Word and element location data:
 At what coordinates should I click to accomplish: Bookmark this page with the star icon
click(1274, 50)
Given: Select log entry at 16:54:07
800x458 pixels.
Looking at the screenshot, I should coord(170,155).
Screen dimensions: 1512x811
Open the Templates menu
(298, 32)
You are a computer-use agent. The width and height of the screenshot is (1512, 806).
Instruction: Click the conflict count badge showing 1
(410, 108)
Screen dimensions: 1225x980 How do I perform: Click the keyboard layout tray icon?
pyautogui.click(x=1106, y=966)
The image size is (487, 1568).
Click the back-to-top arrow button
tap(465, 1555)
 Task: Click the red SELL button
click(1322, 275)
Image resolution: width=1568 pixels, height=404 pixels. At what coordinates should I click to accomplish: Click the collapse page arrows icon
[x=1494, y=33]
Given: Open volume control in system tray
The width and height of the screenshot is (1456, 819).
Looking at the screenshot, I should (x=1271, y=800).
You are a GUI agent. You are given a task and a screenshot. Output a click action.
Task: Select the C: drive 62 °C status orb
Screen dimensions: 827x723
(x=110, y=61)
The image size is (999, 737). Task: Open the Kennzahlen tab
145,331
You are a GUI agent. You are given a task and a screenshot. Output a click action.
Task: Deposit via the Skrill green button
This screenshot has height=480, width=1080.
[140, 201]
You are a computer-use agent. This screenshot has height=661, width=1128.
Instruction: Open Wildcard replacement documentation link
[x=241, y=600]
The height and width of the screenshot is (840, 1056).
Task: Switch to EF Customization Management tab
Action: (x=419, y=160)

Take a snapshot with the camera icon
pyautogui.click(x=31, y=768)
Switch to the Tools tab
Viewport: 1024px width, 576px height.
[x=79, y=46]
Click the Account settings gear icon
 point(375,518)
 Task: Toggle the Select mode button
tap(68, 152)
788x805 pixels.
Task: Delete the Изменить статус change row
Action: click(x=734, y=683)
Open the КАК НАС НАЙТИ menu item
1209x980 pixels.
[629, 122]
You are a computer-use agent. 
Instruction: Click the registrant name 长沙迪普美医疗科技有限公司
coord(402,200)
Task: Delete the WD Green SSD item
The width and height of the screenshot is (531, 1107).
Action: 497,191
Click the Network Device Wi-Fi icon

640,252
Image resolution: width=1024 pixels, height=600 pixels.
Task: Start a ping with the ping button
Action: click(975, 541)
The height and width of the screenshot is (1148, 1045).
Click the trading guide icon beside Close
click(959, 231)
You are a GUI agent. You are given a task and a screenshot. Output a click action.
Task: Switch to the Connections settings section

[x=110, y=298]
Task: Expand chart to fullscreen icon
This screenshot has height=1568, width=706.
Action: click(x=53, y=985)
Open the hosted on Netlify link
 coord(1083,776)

> [Work to complete]:
Reproduce the entries above with every "icon" changed to "symbol", keeping all other text identical.

> [Solution]:
 At what coordinates should I click to accomplish: Bookmark this page with the star symbol
click(1274, 50)
Given: Select log entry at 16:54:07
800x458 pixels.
Looking at the screenshot, I should coord(170,155).
Screen dimensions: 1512x811
Open the Templates menu
(298, 32)
You are a computer-use agent. The width and height of the screenshot is (1512, 806).
Instruction: Click the conflict count badge showing 1
(410, 108)
Screen dimensions: 1225x980 How do I perform: Click the keyboard layout tray symbol?
pyautogui.click(x=1106, y=966)
The image size is (487, 1568).
Click the back-to-top arrow button
tap(465, 1555)
 Task: Click the red SELL button
click(1322, 275)
Image resolution: width=1568 pixels, height=404 pixels. At what coordinates should I click to accomplish: Click the collapse page arrows symbol
[x=1494, y=33]
Given: Open volume control in system tray
The width and height of the screenshot is (1456, 819).
Looking at the screenshot, I should (x=1271, y=800).
You are a GUI agent. You are given a task and a screenshot. Output a click action.
Task: Select the C: drive 62 °C status orb
Screen dimensions: 827x723
(x=110, y=61)
The image size is (999, 737). Task: Open the Kennzahlen tab
145,331
You are a GUI agent. You are given a task and a screenshot. Output a click action.
Task: Deposit via the Skrill green button
This screenshot has height=480, width=1080.
[140, 201]
You are a computer-use agent. This screenshot has height=661, width=1128.
Instruction: Open Wildcard replacement documentation link
[x=241, y=600]
The height and width of the screenshot is (840, 1056).
Task: Switch to EF Customization Management tab
Action: (x=419, y=160)

Take a snapshot with the camera symbol
pyautogui.click(x=31, y=768)
Switch to the Tools tab
Viewport: 1024px width, 576px height.
[x=79, y=46]
Click the Account settings gear symbol
 point(375,518)
 Task: Toggle the Select mode button
tap(68, 152)
788x805 pixels.
Task: Delete the Изменить статус change row
Action: click(x=734, y=683)
Open the КАК НАС НАЙТИ menu item
1209x980 pixels.
[629, 122]
You are a computer-use agent. 
Instruction: Click the registrant name 长沙迪普美医疗科技有限公司
coord(402,200)
Task: Delete the WD Green SSD item
The width and height of the screenshot is (531, 1107).
Action: 497,191
Click the Network Device Wi-Fi symbol

640,252
Image resolution: width=1024 pixels, height=600 pixels.
Task: Start a ping with the ping button
Action: click(975, 541)
The height and width of the screenshot is (1148, 1045).
Click the trading guide symbol beside Close
click(959, 231)
You are a GUI agent. You are given a task and a screenshot. Output a click action.
Task: Switch to the Connections settings section

[x=110, y=298]
Task: Expand chart to fullscreen symbol
This screenshot has height=1568, width=706.
Action: click(x=53, y=985)
Open the hosted on Netlify link
 coord(1083,776)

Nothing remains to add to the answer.